Figure 3.. Example of a 6-well plate layout for an assay in which the function of individual proteins and their interaction are tested for a role in centrosome stability.

This assay includes the individual and simultaneous silencing of the hypothetical genes A and B. To compare phenotypes between single and simultaneous RNAi of genes A and B, the total amount of dsRNA silencing these genes (40 μg) must be equal in all wells (B1, B2, and B3). Therefore, when depleting A and B individually, we add 20 μg of mCherry dsRNA to have a total of 40 μg of dsRNA. The same rationale must be applicable to the negative and positive controls.

Figure 4.. Quantification of centriole numbers in S phase arrested cells and depletion of different proteins of interest.
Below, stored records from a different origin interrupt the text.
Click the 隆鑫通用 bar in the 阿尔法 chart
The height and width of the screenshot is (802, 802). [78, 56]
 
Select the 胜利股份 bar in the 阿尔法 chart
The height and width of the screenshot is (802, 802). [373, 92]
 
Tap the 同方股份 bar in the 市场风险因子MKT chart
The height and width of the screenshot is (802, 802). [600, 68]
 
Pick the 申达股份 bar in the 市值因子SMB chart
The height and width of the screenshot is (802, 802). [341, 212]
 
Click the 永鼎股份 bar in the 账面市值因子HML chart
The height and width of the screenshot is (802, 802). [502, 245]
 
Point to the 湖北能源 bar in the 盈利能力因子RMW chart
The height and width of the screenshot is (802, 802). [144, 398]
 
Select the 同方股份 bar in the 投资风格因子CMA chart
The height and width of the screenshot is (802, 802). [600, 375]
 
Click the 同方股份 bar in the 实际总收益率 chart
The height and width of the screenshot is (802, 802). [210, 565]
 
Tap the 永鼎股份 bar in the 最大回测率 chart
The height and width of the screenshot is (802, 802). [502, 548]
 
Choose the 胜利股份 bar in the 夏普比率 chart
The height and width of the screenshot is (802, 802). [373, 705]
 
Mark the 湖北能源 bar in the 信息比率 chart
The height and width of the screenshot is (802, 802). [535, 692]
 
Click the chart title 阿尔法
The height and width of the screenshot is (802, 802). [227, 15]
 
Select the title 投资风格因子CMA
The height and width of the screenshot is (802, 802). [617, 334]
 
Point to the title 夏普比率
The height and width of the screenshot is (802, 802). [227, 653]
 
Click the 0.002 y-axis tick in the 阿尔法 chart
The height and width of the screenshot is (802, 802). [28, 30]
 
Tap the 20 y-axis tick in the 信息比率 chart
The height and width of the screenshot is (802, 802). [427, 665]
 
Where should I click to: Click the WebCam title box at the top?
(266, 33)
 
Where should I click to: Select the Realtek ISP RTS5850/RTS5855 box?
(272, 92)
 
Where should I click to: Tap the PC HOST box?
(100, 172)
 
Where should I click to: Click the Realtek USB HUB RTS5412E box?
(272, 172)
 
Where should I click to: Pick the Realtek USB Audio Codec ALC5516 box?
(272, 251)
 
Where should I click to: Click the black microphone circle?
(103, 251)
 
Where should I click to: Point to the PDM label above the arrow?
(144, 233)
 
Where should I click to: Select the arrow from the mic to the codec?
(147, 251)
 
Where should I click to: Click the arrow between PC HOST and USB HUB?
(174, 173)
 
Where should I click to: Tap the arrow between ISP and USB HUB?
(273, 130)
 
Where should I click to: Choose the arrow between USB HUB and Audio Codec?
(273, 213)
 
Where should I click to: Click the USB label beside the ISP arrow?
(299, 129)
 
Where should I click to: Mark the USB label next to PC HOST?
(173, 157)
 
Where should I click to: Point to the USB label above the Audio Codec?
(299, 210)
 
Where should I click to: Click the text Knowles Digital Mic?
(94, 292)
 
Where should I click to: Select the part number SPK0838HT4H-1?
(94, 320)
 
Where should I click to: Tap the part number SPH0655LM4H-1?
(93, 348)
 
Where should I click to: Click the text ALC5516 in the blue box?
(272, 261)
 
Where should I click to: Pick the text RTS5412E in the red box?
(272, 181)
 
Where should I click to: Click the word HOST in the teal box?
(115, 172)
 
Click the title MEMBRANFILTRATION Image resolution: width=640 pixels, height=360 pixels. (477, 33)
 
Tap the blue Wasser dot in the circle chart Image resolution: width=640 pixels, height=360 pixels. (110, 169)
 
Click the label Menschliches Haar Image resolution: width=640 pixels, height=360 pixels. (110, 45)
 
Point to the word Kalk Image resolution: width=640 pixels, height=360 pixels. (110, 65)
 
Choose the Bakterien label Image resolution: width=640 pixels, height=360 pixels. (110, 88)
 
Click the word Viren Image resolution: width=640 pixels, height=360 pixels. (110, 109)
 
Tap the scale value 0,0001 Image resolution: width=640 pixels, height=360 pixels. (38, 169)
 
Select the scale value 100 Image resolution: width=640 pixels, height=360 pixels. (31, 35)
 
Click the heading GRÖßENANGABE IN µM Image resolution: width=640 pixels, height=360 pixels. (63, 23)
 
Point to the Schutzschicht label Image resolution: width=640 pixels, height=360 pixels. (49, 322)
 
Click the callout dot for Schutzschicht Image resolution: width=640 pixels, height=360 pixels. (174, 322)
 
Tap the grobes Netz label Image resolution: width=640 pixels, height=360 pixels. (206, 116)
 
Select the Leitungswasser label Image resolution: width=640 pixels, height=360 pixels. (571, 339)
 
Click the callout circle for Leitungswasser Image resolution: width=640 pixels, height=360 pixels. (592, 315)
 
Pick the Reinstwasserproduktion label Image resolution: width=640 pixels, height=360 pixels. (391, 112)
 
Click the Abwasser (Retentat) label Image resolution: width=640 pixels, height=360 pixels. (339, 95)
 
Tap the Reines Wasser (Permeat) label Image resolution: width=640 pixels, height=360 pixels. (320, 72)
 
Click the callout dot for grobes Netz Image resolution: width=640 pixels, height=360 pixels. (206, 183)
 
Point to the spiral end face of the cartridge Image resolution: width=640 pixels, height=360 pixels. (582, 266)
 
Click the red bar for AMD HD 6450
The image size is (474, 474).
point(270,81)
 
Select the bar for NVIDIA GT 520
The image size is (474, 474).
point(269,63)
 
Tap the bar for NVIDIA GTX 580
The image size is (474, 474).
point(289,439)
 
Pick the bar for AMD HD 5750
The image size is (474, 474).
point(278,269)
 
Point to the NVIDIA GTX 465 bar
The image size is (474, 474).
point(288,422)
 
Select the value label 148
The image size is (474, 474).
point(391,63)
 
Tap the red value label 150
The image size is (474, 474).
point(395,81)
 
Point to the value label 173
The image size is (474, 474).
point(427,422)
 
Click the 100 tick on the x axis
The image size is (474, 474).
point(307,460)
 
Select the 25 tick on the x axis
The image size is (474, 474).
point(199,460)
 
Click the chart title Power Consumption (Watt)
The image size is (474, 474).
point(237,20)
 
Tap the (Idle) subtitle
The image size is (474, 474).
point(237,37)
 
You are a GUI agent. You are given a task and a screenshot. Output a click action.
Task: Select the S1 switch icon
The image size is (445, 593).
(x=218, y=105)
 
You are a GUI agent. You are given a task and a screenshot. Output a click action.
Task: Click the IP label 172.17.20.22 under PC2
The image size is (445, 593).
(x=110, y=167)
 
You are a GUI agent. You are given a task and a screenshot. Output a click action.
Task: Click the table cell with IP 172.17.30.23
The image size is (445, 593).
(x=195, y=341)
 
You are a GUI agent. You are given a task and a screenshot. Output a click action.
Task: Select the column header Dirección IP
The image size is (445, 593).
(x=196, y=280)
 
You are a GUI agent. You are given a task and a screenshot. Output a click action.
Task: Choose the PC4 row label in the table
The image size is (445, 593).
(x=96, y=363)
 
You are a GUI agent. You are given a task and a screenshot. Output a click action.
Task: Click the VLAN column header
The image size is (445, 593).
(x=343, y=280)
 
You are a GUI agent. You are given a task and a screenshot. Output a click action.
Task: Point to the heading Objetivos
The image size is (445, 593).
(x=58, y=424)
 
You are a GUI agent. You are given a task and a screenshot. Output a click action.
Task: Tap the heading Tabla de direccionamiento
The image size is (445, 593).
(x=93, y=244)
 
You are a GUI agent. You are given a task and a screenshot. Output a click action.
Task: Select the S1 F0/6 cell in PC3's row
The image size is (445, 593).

(A) Schematic representation of both centrioles (green) surrounded by the pericentriolar material (PCM) (orange). (B) Centriole numbers were quantified by independently counting the number of focused dots labeled with the centriole marker (BLD10) and the PCM marker (D-PLP). Centrioles may also be quantified based on the colocalization of both markers. Depletion of either ANA1 or the PCM (“All PCM;” ASL, CNN, D-PLP, and SPD2) leads to an increased percentage of cells with an abnormally low number of centrioles (0–1), as identified by each respective marker in comparison with the control (mCherry RNAi). Notably, RNAi for PLK4, a master regulator of centriole biogenesis, does not result in a substantial loss of centrioles. This contrasts sharply with the depletion or inhibition of PLK4 in cycling cells, which prevents centriole duplication and leads to centriole loss [27,33,34]. These results demonstrate the reliability of the centriole stability assay for investigating mechanisms that regulate the integrity of centrosomes. Note that a condition in which BLD10 is depleted was also included to validate the BLD10 antibody as a good centrosomal marker. Data are the mean ± SEM of three independent experiments (for each biological replicate in each experimental condition, n ≥ 100 cells). Statistical significance was determined by performing a bimodal regression test. The impact of the different RNAi treatments on the number of cells with 0–1 centrioles was estimated based on the number of cells that present a reduced number of centrioles with the different markers. Estimates indicate the log odds ratio that the indicated treatment increases the number of cells with 0–1 centrioles. *p < 0.05; ***p < 0.001; ****p < 0.0001; ns, not significant. Adapted from Pimenta-Marques et al. [18].